As of 8th October 2023, the following JSON file contains the number of networks that are in the downloadable databases of all RIR's except ARIN (ARIN doesn't provide a database - not even a censored one):

{
  "ripe": {
    "numNetsIPv4": 4177981,
    "numNetsIPv6": 931893,
    "numIPv4": 1383978430
  },
  "afrinic": {
    "numNetsIPv4": 149612,
    "numNetsIPv6": 32040,
    "numIPv4": 205617412
  },
  "twnic": {
    "numNetsIPv4": 90895,
    "numNetsIPv6": 1334,
    "numIPv4": 27476174
  },
  "krnic": {
    "numNetsIPv4": 4153,
    "numNetsIPv6": 110,
    "numIPv4": 111065120
  },
  "apnic": {
    "numNetsIPv4": 1185174,
    "numNetsIPv6": 93315,
    "numIPv4": 1035455286
  },
  "jpnic": {
    "numNetsIPv4": 537512,
    "numNetsIPv6": 7141,
    "numIPv4": 179191974
  }
}

What can be learned from those numbers? A very rough estimate of the number of total networks in the entire IP space (IPv4 and IPv6) might be around 7 to 12 million unique networks.

An Algorithm to Scrape the entire WHOIS Address Space

Based on the above observations, it is possible to formulate an algorithm. The following steps need to be accomplished by the proposed algorithm:

  1. Load all existing WHOIS records from disk that are younger than 4 weeks (not stale)
  2. Extract the networks from the loaded WHOIS records and add it to a lookup table
  3. Find the remaining IP space that is not covered by the loaded networks (Excluding reserved IP addresses). This IP space is a array of IP ranges not covered by the existing WHOIS records. Iterate over each IP range of this array:
    • Take a random IP address of the current IP range and conduct a WHOIS lookup
    • If the WHOIS lookup was successful, store the WHOIS lookup to disk
    • If the WHOIS lookup failed, add the failed IP to a blacklist and don't use it anymore
  4. Repeat the above process until there is no remaining IP space left.

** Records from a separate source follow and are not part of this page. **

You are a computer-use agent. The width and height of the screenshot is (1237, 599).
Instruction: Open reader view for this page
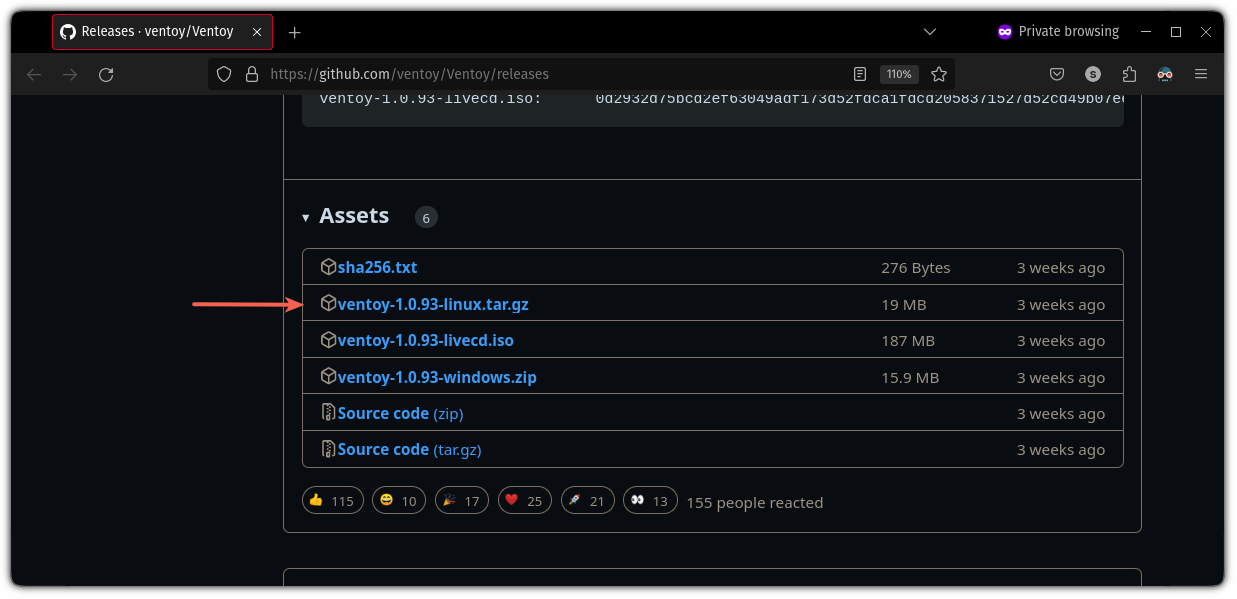(859, 73)
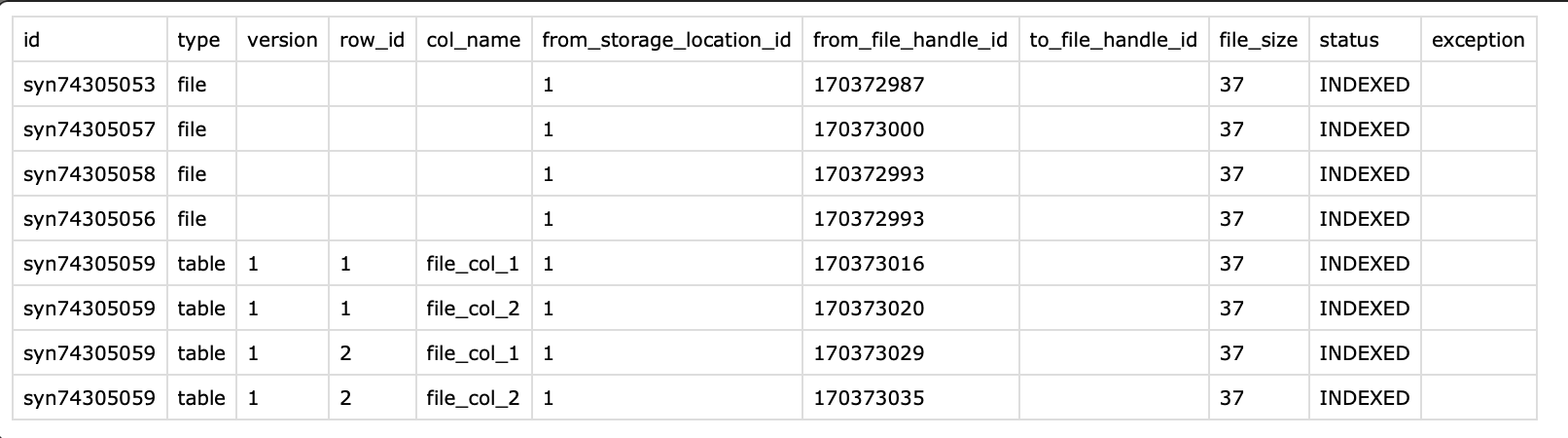The image size is (1568, 438).
Task: Click the "file_size" column header
Action: [x=1258, y=40]
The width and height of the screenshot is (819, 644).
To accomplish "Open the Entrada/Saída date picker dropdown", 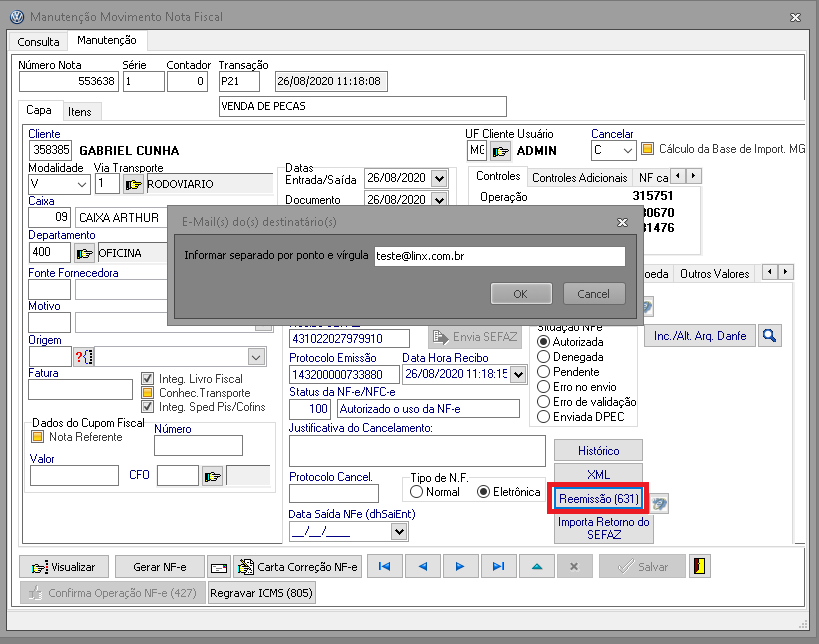I will [x=438, y=178].
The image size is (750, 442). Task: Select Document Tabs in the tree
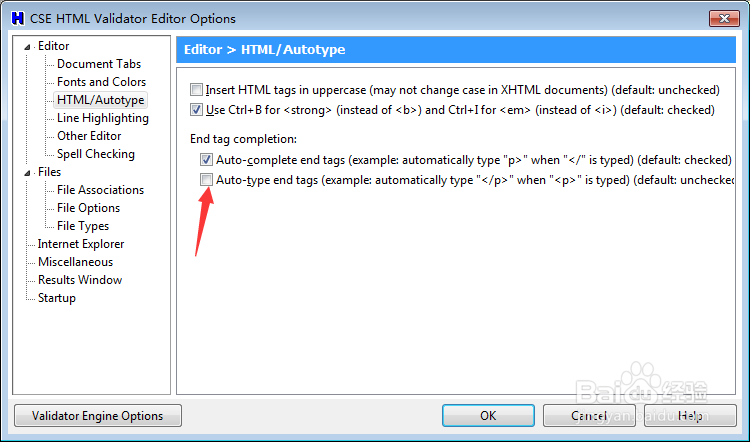click(99, 64)
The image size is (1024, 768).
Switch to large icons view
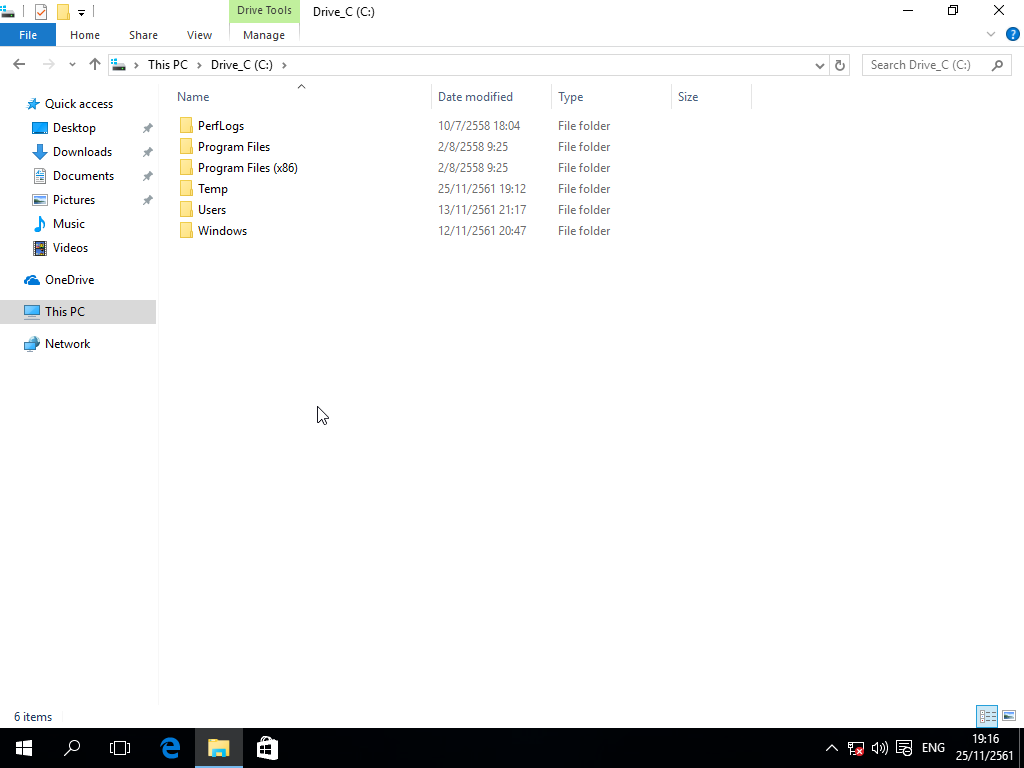click(1009, 716)
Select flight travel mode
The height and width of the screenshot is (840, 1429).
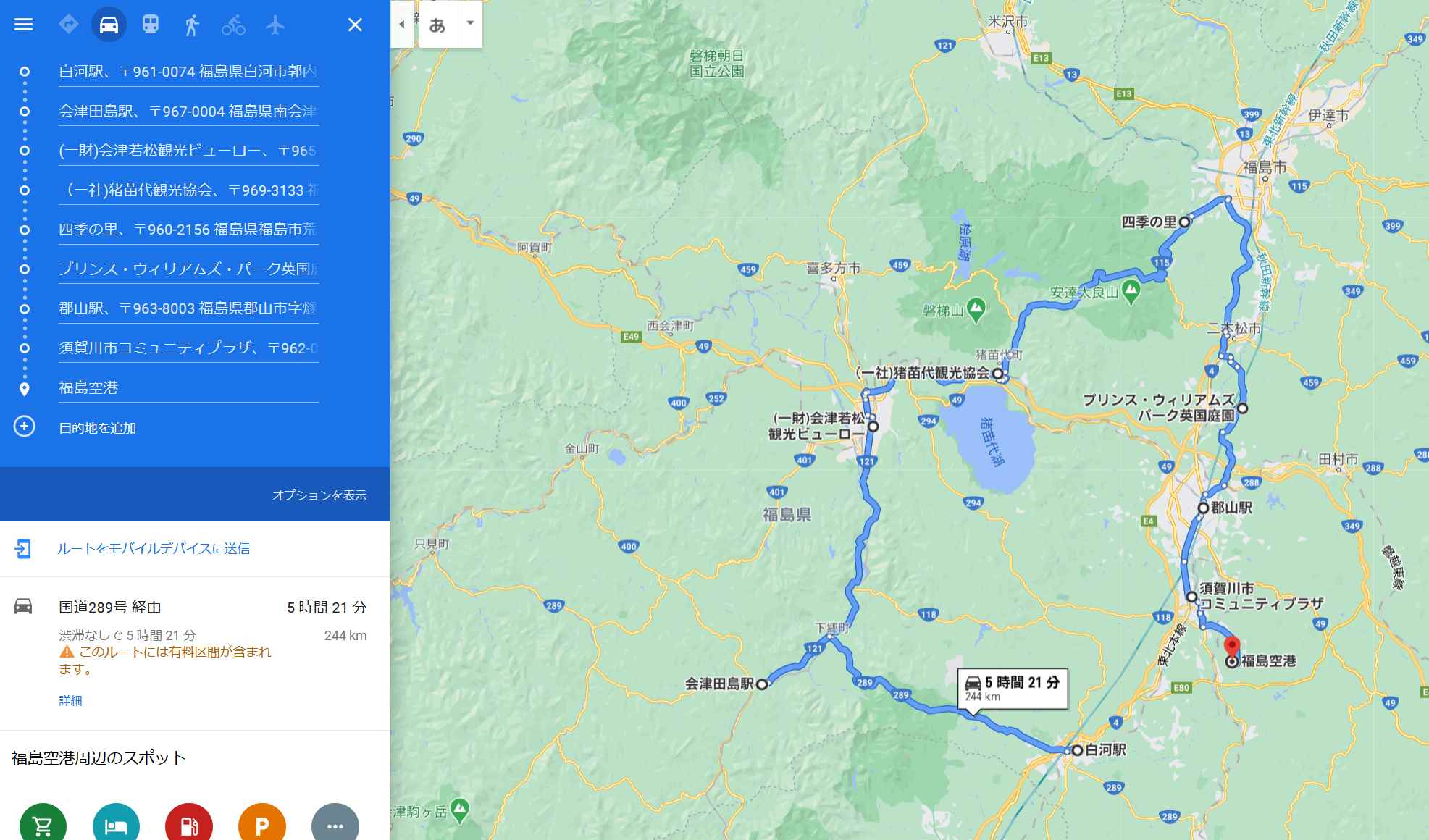[275, 25]

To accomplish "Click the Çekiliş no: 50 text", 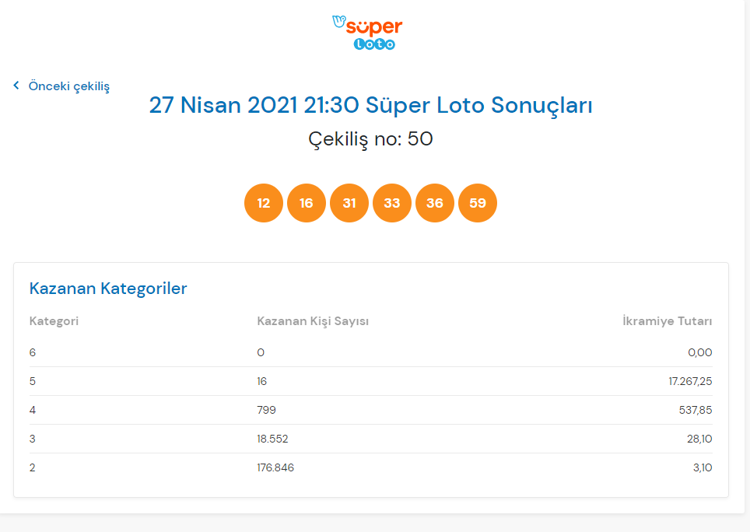I will coord(370,139).
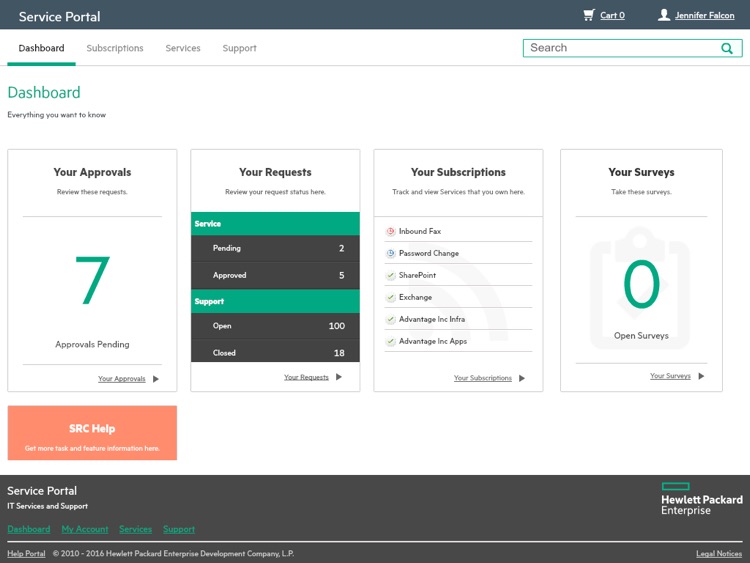Click the arrow beside Your Requests
This screenshot has height=563, width=750.
point(339,377)
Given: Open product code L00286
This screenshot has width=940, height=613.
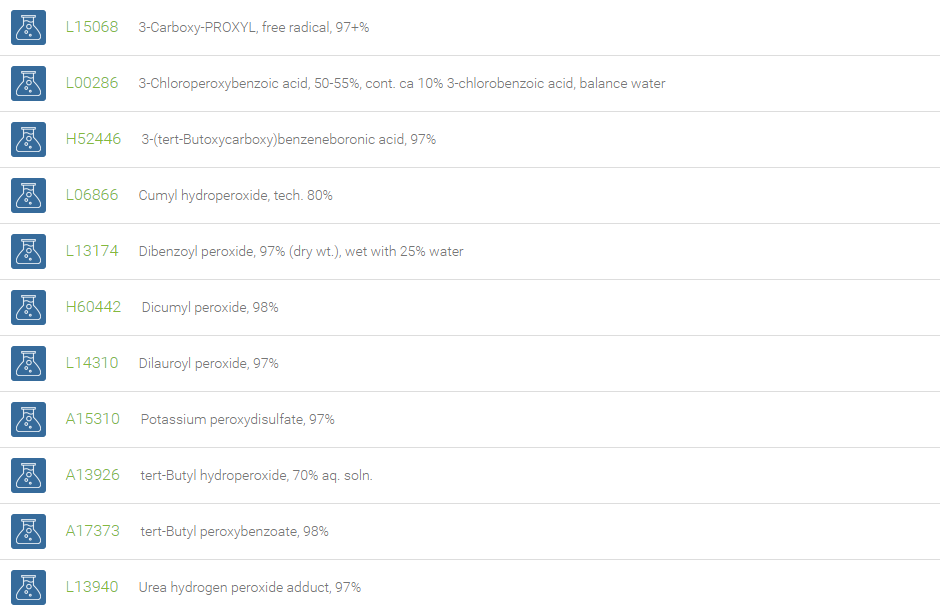Looking at the screenshot, I should point(92,83).
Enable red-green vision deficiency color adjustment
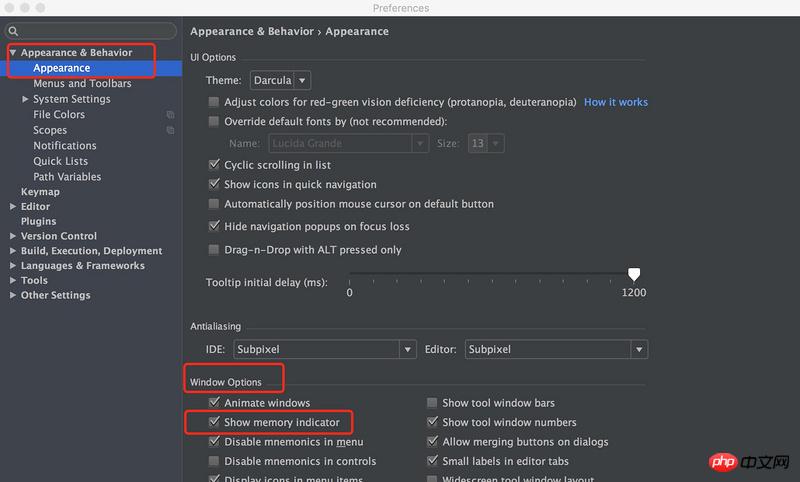The width and height of the screenshot is (800, 482). 214,102
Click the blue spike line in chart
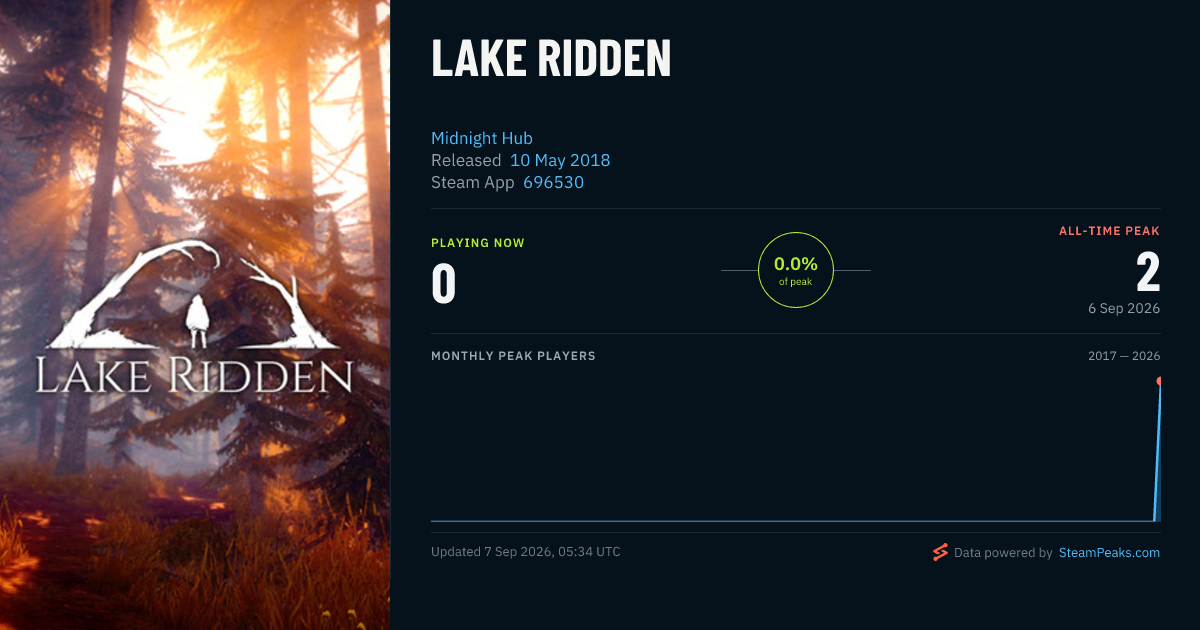This screenshot has height=630, width=1200. (1158, 450)
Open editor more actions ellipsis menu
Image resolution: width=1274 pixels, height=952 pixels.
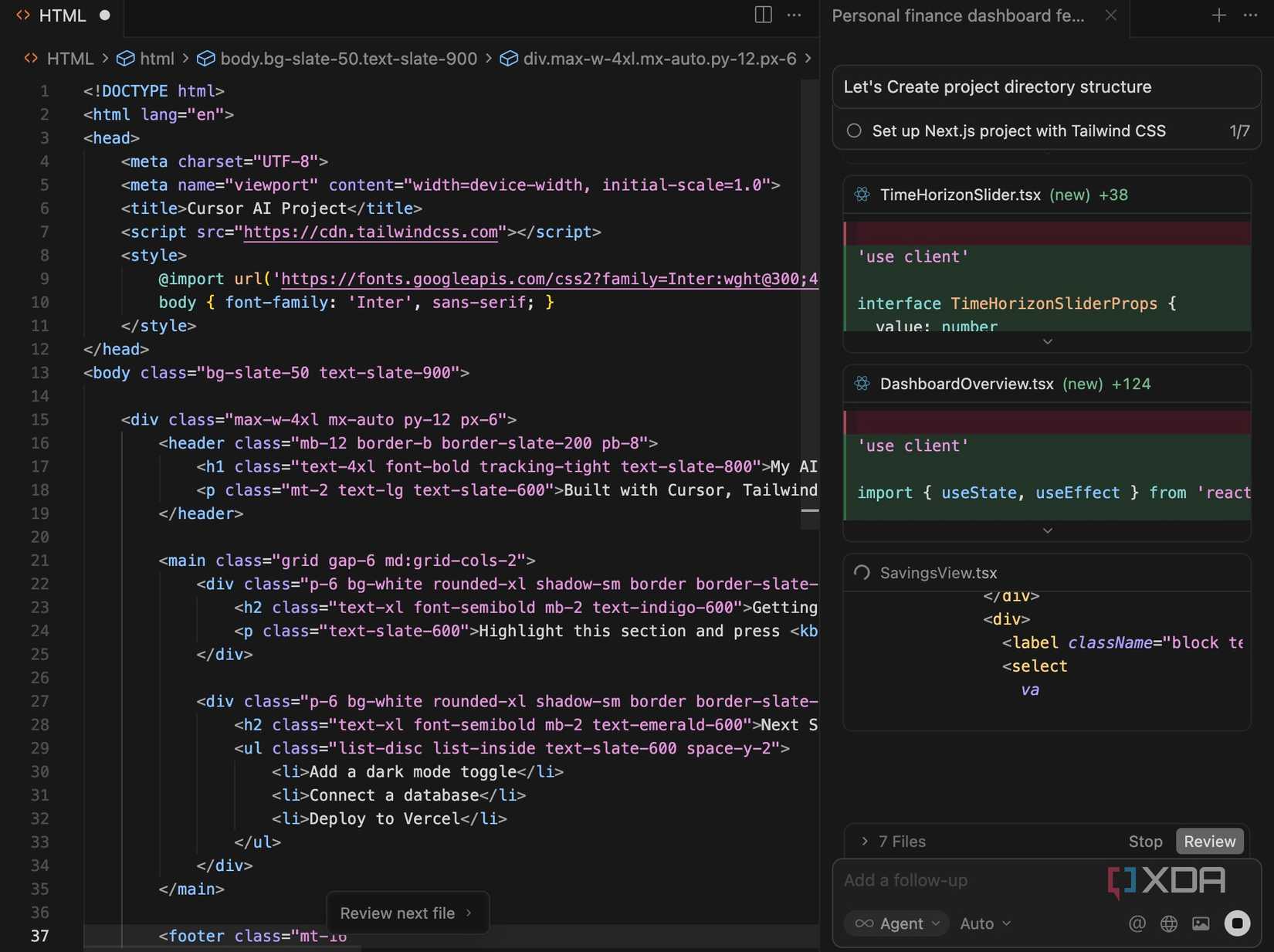click(794, 15)
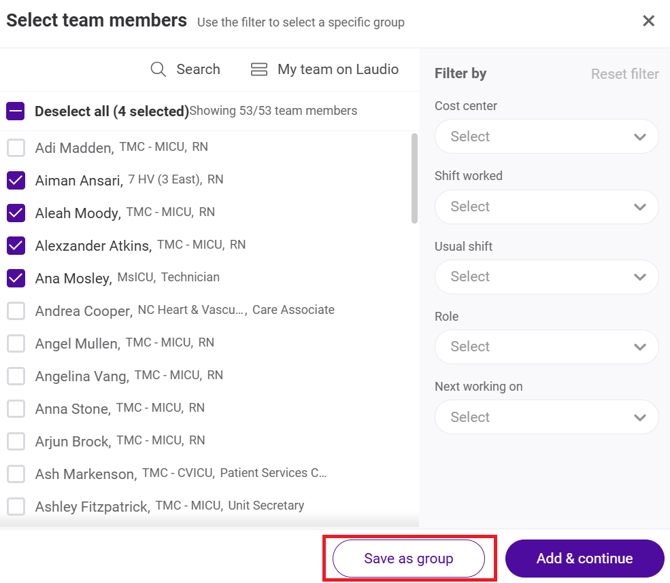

The above algorithm has a drawback: If a WHOIS lookup fails for a certain IP address, it is very likely that there are thousands of other IP addresses that will fail for that range. However, this bad IP range is unknown. Therefore, the above algorithm needs to fail on every single such bad IP address until it can ends.

Conclusion

Crawling the entire WHOIS address space is a challenging task. The main reason for the difficulty are unknown bad IP ranges. Furthermore, the huge number of allocated/assigned networks makes the periodic scraping challenging because WHOIS servers block hosts that make too many requests.